PROBLEM DESCRIPTION :: No line before the one holding "You are a GUI" is wanted; restate word for word that line and all lines after it to the end of the entries, excluding pictures.
--- --- ---
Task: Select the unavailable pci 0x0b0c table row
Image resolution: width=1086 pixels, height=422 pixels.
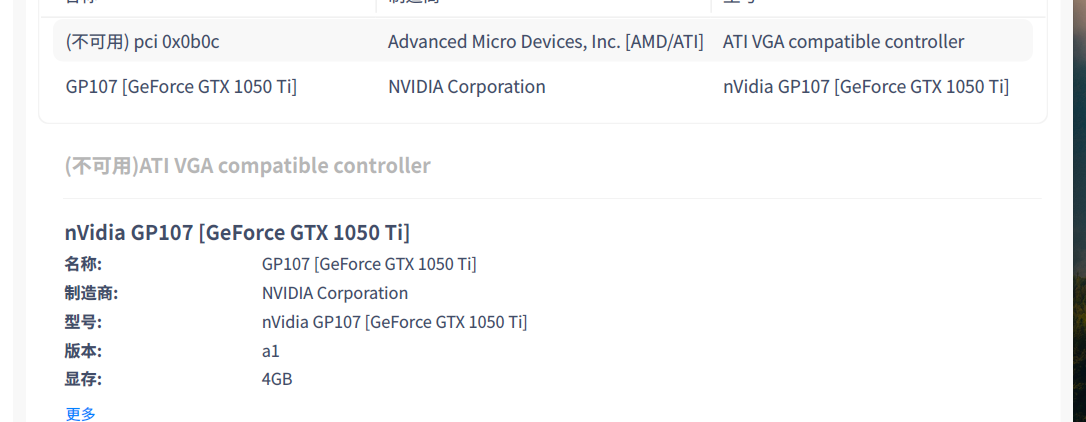Action: (142, 42)
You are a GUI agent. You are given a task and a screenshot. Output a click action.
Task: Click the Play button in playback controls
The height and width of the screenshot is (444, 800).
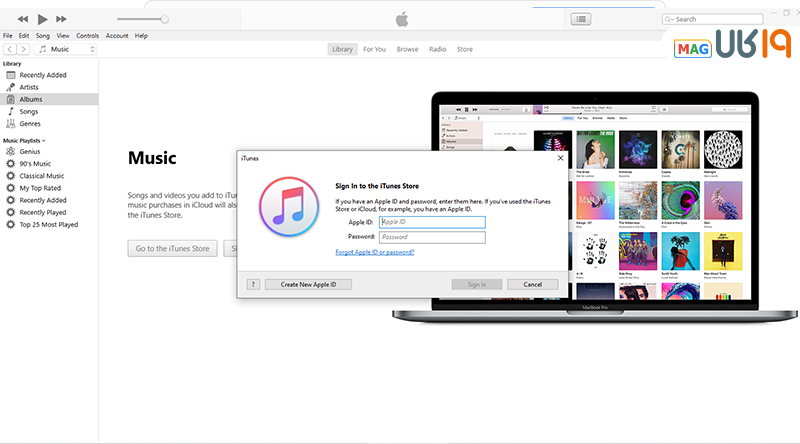coord(42,19)
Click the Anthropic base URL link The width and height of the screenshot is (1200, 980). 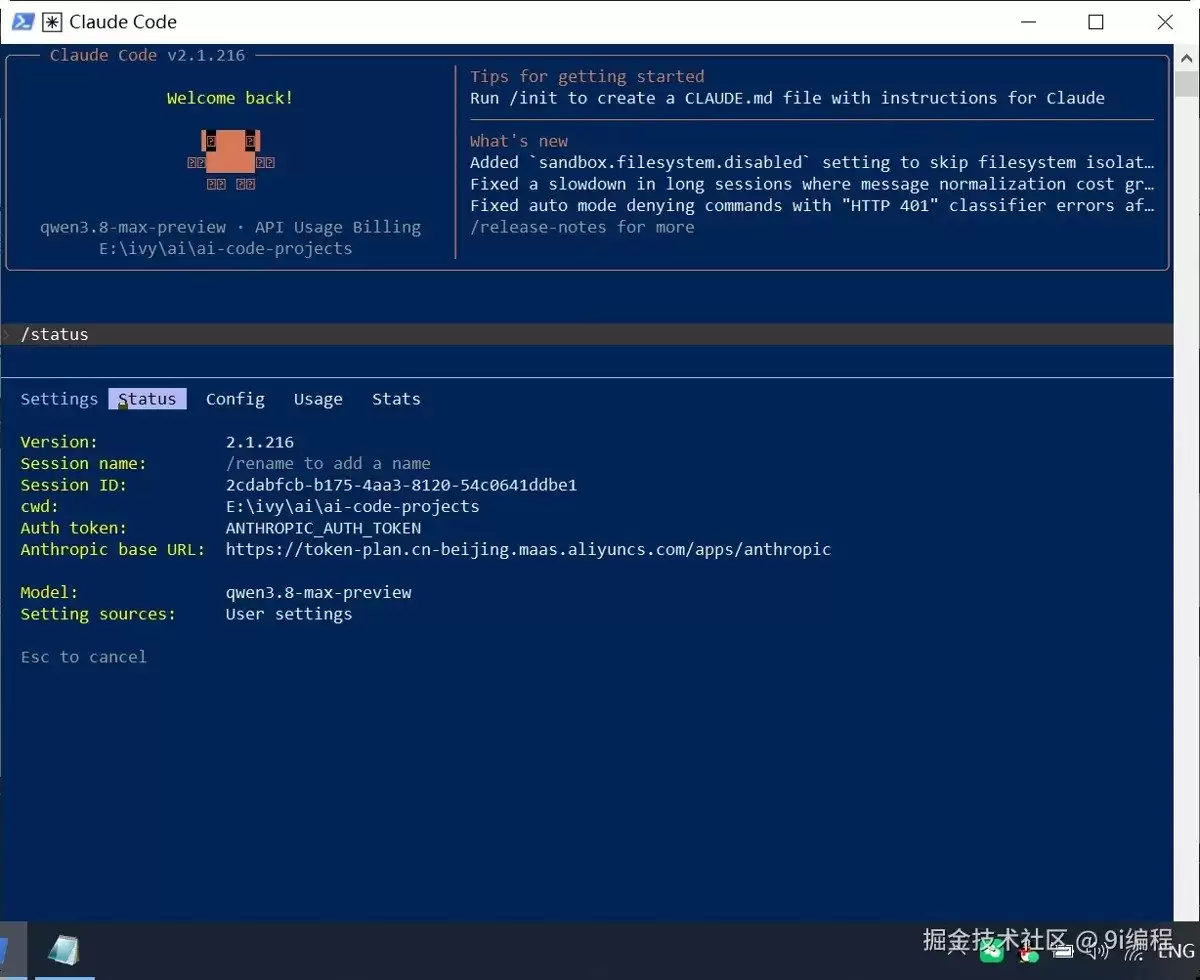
--- --- ---
EXERCISE SOLUTION ::
You are a GUI agent. You are given a task and a screenshot. Output a click action.
Task: Click the Play button in playback controls
The height and width of the screenshot is (444, 800).
coord(42,19)
Click the Anthropic base URL link The width and height of the screenshot is (1200, 980). 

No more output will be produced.